Example: My 3 month relationship...we had a lot of good times...well...3 months worth. Either way...my favorite memory? Not the day we went to the beach for my birthday..and he packed and planned everything for me. Nope. Not the night we met at a party and hit it off instantly and ended up being together for months. Nope. My favorite memory? The day that he had homework to do...and we laid in bed until lunch...him reading his assignment and me reading a novel. Then we went and got some sandwiches at a nearby mom and pop sandwich shop. Then came back and spent a somewhat rainy afternoon at my apartment..working on homework...then I cooked us dinner..and we went to bed.

I know your life isn't measured by your relationships...but it sure as hell makes the measuring much easier. I want to be loved....I am tired of being young and stupid. I want to get married...I want to have kids...I want to wake-up with someone and laugh about morning breath but keep kissing goodmorning cause we don't care....I want to go to sleep next to someone...I want to get pissed off about stupid things..I want to know I'm here. I feel like I am slipping through life...never getting a foothold. I need something to hold onto. Please God...let me find it.

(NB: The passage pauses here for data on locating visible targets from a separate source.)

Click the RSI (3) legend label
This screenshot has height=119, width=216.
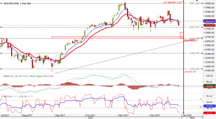pos(23,96)
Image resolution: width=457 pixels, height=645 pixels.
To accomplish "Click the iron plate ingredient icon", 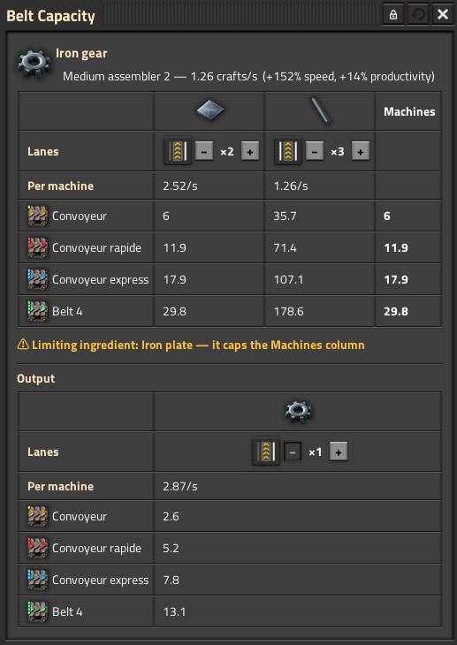I will 210,110.
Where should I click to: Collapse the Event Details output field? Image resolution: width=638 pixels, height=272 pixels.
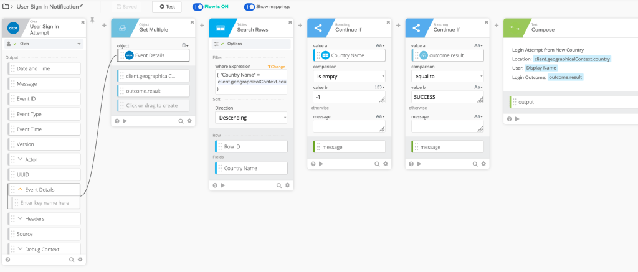pyautogui.click(x=20, y=190)
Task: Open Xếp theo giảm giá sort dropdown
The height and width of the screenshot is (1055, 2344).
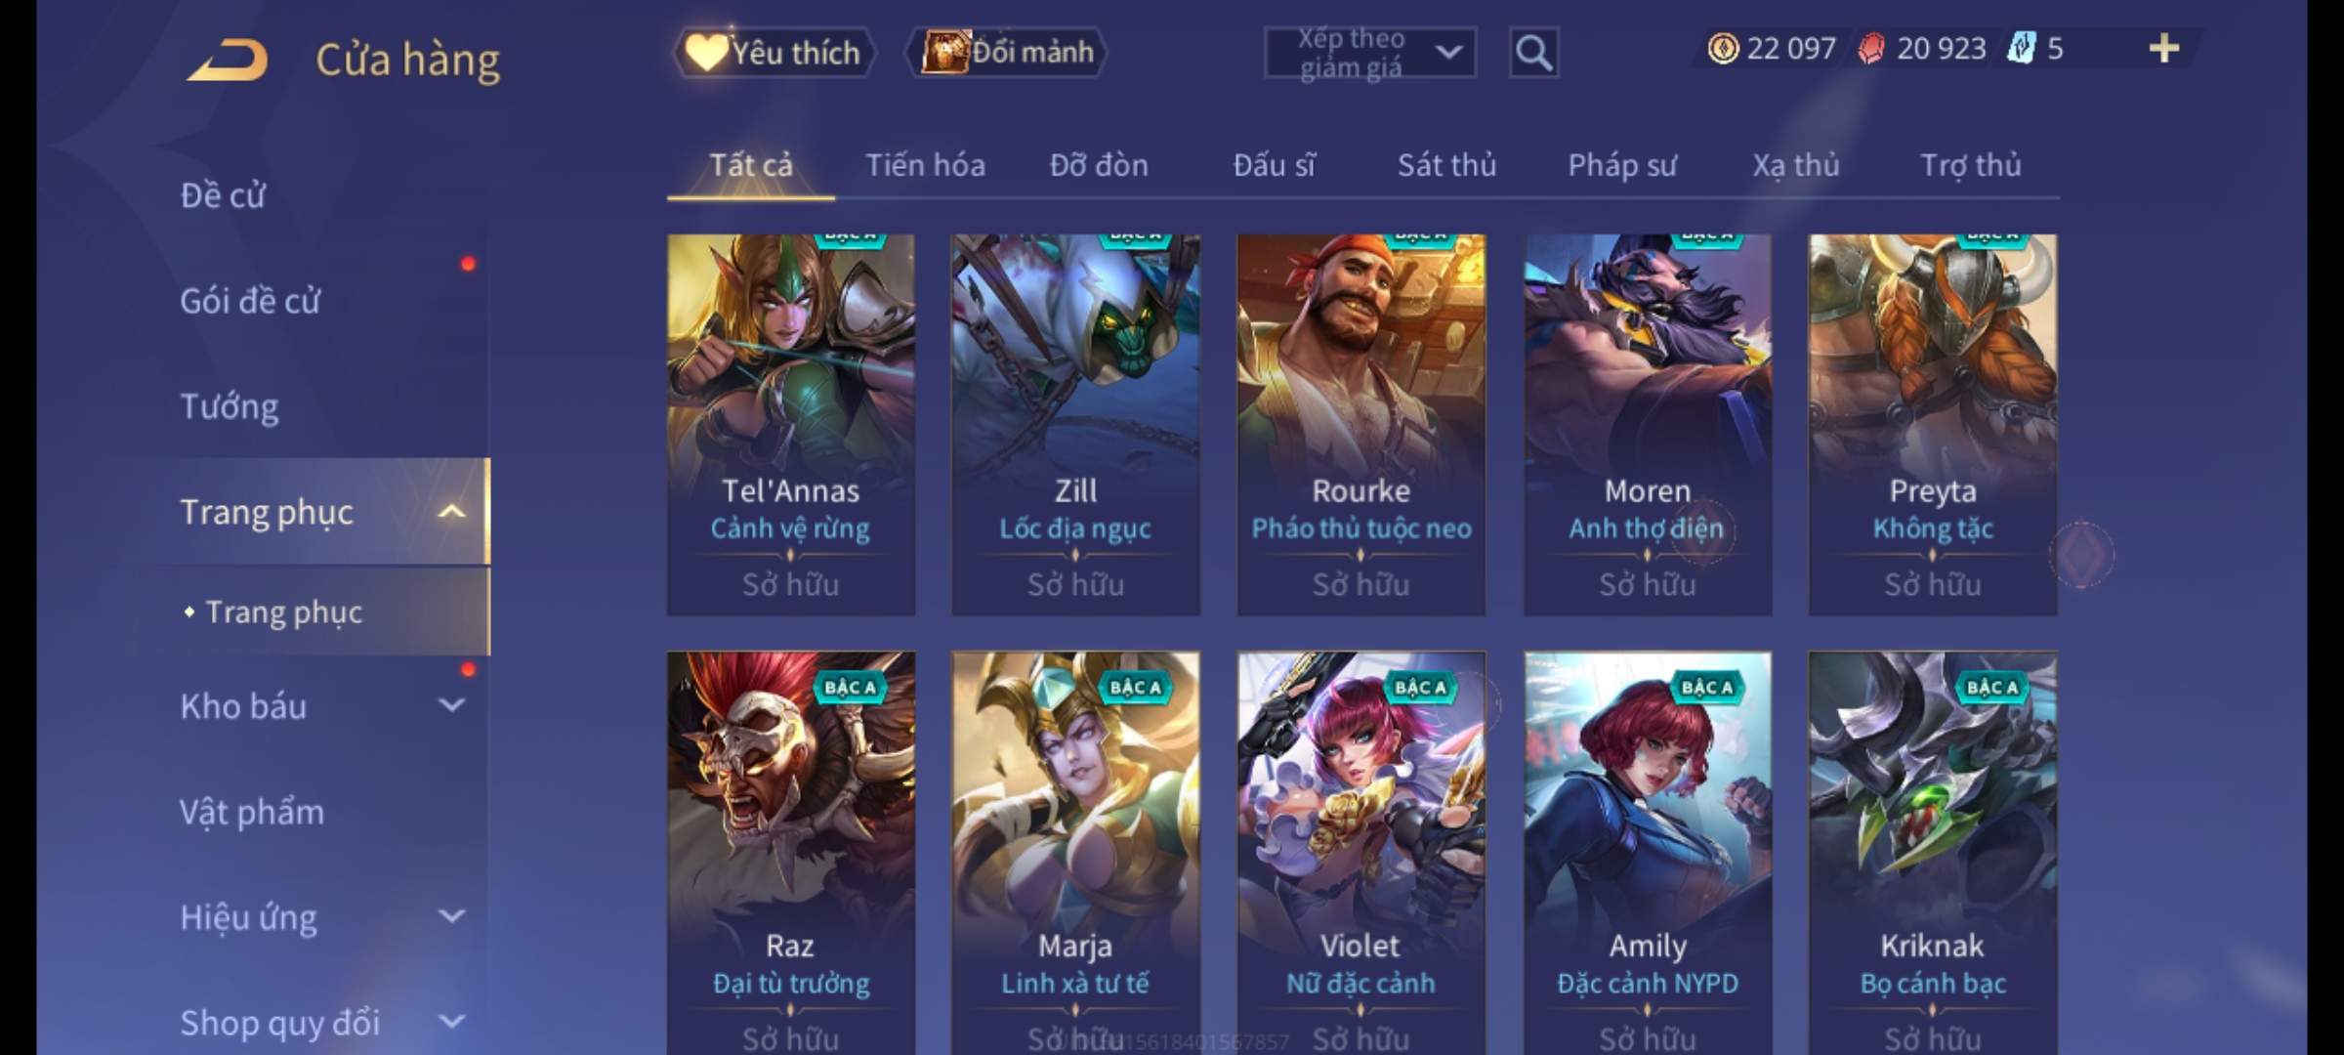Action: coord(1369,53)

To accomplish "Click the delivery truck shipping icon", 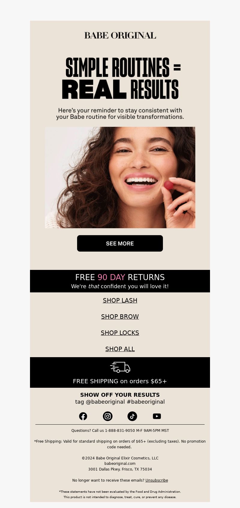I will coord(120,367).
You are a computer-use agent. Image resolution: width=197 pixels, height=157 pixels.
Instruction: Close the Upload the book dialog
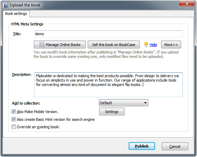click(x=187, y=3)
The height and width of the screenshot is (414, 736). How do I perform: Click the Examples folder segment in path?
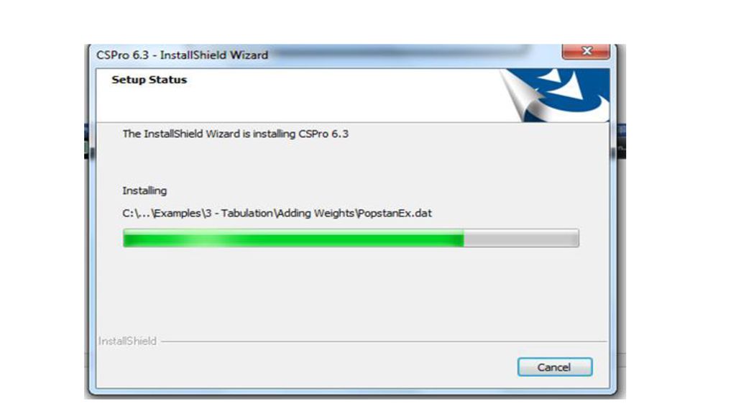pyautogui.click(x=178, y=213)
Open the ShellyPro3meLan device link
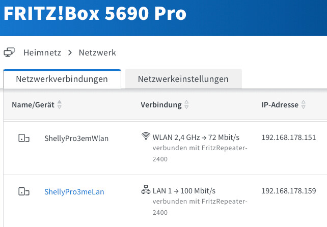This screenshot has width=327, height=227. click(74, 192)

Thursday, January 15, 2009

Extreme

The chill in the air today is almost too much for me. I am cold...very cold. It's day's like today that make me just want to stay in bed all day...not so much because I want to..but because I feel if I am away from the protective wool bubble that is my comforter I will soon feel my blood icing over. I am cold at my core. So needless to say I am a Florida boy...clearly born in a tropical climate...in a summer month...and though I want to move to Chicago at some point. I probably won't...for fear of freezing to the side walk..or never leaving my wool bubble.